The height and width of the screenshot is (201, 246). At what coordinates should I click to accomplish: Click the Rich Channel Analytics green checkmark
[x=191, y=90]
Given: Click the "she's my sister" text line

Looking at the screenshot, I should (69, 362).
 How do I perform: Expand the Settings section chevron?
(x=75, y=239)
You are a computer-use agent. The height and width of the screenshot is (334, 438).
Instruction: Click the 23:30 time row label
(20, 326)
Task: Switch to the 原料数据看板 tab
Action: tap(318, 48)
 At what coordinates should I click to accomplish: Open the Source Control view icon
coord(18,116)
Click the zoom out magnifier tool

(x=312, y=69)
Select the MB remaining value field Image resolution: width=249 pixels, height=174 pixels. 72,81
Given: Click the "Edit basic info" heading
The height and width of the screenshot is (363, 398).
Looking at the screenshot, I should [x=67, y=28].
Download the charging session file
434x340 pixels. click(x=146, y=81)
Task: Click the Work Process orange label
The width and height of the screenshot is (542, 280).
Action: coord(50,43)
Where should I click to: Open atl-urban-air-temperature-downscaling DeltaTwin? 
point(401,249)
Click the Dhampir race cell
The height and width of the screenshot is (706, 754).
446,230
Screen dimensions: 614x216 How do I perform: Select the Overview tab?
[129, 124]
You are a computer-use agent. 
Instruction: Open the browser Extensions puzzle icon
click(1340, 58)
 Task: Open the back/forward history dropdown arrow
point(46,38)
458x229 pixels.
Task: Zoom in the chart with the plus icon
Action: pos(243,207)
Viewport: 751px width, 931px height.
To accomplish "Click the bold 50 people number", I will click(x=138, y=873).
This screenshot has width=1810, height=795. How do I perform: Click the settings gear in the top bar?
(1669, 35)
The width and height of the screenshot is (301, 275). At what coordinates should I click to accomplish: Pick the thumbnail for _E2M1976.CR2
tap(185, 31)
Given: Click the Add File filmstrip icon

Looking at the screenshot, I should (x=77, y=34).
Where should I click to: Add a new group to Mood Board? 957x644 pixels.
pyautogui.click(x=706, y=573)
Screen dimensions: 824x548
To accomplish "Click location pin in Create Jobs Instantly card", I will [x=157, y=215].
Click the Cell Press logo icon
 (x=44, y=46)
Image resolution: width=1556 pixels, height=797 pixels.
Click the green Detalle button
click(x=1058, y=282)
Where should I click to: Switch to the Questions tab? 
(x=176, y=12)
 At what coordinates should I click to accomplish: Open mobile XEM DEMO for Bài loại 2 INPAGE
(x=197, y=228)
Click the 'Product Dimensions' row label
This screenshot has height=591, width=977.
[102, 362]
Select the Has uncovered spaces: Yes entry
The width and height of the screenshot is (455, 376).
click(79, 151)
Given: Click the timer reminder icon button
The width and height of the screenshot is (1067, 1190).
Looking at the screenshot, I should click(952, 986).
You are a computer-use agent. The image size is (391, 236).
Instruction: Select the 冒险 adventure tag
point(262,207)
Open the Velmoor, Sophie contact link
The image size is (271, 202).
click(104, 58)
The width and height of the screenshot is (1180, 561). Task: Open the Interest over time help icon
........
Repeat exactly the lines from the one containing "Where should I click to: Open" through the last line of the records above, both included, and nothing else.

Where should I click to: Open atl-urban-air-temperature-downscaling DeltaTwin? 
point(401,249)
Click the Dhampir race cell
The height and width of the screenshot is (706, 754).
446,230
Screen dimensions: 614x216 How do I perform: Select the Overview tab?
[129, 124]
You are a computer-use agent. 
Instruction: Open the browser Extensions puzzle icon
click(1340, 58)
 Task: Open the back/forward history dropdown arrow
point(46,38)
458x229 pixels.
Task: Zoom in the chart with the plus icon
Action: pos(243,207)
Viewport: 751px width, 931px height.
To accomplish "Click the bold 50 people number", I will click(x=138, y=873).
This screenshot has width=1810, height=795. How do I perform: Click the settings gear in the top bar?
(1669, 35)
The width and height of the screenshot is (301, 275). At what coordinates should I click to accomplish: Pick the thumbnail for _E2M1976.CR2
tap(185, 31)
Given: Click the Add File filmstrip icon

Looking at the screenshot, I should (x=77, y=34).
Where should I click to: Add a new group to Mood Board? 957x644 pixels.
pyautogui.click(x=706, y=573)
Screen dimensions: 824x548
To accomplish "Click location pin in Create Jobs Instantly card", I will [x=157, y=215].
Click the Cell Press logo icon
 (x=44, y=46)
Image resolution: width=1556 pixels, height=797 pixels.
Click the green Detalle button
click(x=1058, y=282)
Where should I click to: Switch to the Questions tab? 
(x=176, y=12)
 At what coordinates should I click to accomplish: Open mobile XEM DEMO for Bài loại 2 INPAGE
(x=197, y=228)
Click the 'Product Dimensions' row label
This screenshot has height=591, width=977.
[102, 362]
Select the Has uncovered spaces: Yes entry
The width and height of the screenshot is (455, 376).
click(79, 151)
Given: Click the timer reminder icon button
The width and height of the screenshot is (1067, 1190).
Looking at the screenshot, I should click(952, 986).
You are a computer-use agent. The image size is (391, 236).
Instruction: Select the 冒险 adventure tag
point(262,207)
Open the Velmoor, Sophie contact link
The image size is (271, 202).
click(104, 58)
The width and height of the screenshot is (1180, 561). Task: Open the Interest over time help icon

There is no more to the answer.